Though I knew the route was long and paved with slick graphite, she still seemed to be gone a long time. I would have to rescue her. For the first time during this long, hazardous day I thought about the Blattella breakaway principle: we have fourteen points, two on each leg and one on each antenna, where we easily break; in danger's grasp, we can escape and leave the limb behind. But where the newborn was going, into the lock tumbler, one of her breakable parts might be all a rescuer could reach. We can regenerate lost limbs when we molt, but we could never regenerate this precious nymph from her leg.
I called into the keyhole, but I got no response. Smalle
r heads than mine did no better. What was it with humans, that even something as benign as a door lock had to be designed as a mortal peril?
Now who would come first, Elizabeth or the newborn? The agonizing wait began.
Some time later I heard adolescent voices downstairs.
"I'm dying. He made us do twenty sets of 220 sprints."

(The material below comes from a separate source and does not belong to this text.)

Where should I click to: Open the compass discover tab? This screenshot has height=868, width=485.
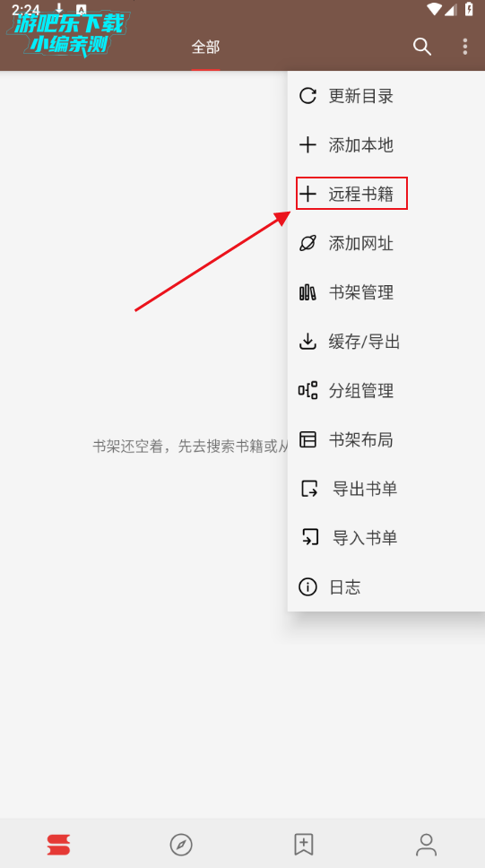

"Why do you do that shit? Why don't you quit?"
"I don't know. What would I do after school?"
"Maybe you could get laid... On second thought, you better stay on the team." They laughed. School was out. It was late in the afternoon.
I had to limit our losses. "Citizens, we're going back."
All of them were willing—almost too willing—except the fourth instar. "What about her? You sent her in. You're not going to just leave her there."
"There's nothing we can do. She'll make it."
"No," he said. "She's going to come out filthy and exhausted. She'll need our help."
"You don't risk nine lives for one," I said. I heard that from one of our pragmatists, whom the colony treated as borderline brain-damaged.
The nymph said, "We'll risk your life for hers. We'll go back. You stay."
"Go, get away from me." They soon disappeared under Ira's door.
The shadow from the lock plate was too small to hide me, and the door was industrial green. I felt naked.
The downstairs door opened again, and the wind brought the scent of garlic and onions. I knew this would be Hector Tambellini, the postal inspector who lived down the hall. I didn't bother to hide. He trudged past the door looking so distracted that he wouldn't have noticed me if I were an orangutan.
I kept calling into the lock. I had visions of Elizabeth's blonde head rising into my view, one step at a time, I heard the delicate tapping of her high heels on the tile floor, I smelled her perfume, I saw her reach for the handle… What was I doing here? I was going to get killed!
I raced down the door. As a reached the floor I heard a wee voice. “Where is everybody?"
I ran back up. The nymph sat on the lip of the lock, a graphite blob with legs. I scraped her back to ease her breathing. "Where have you been? I've been calling you for hours," I said. I was glad her vision was blurred; my face burned with cowardice.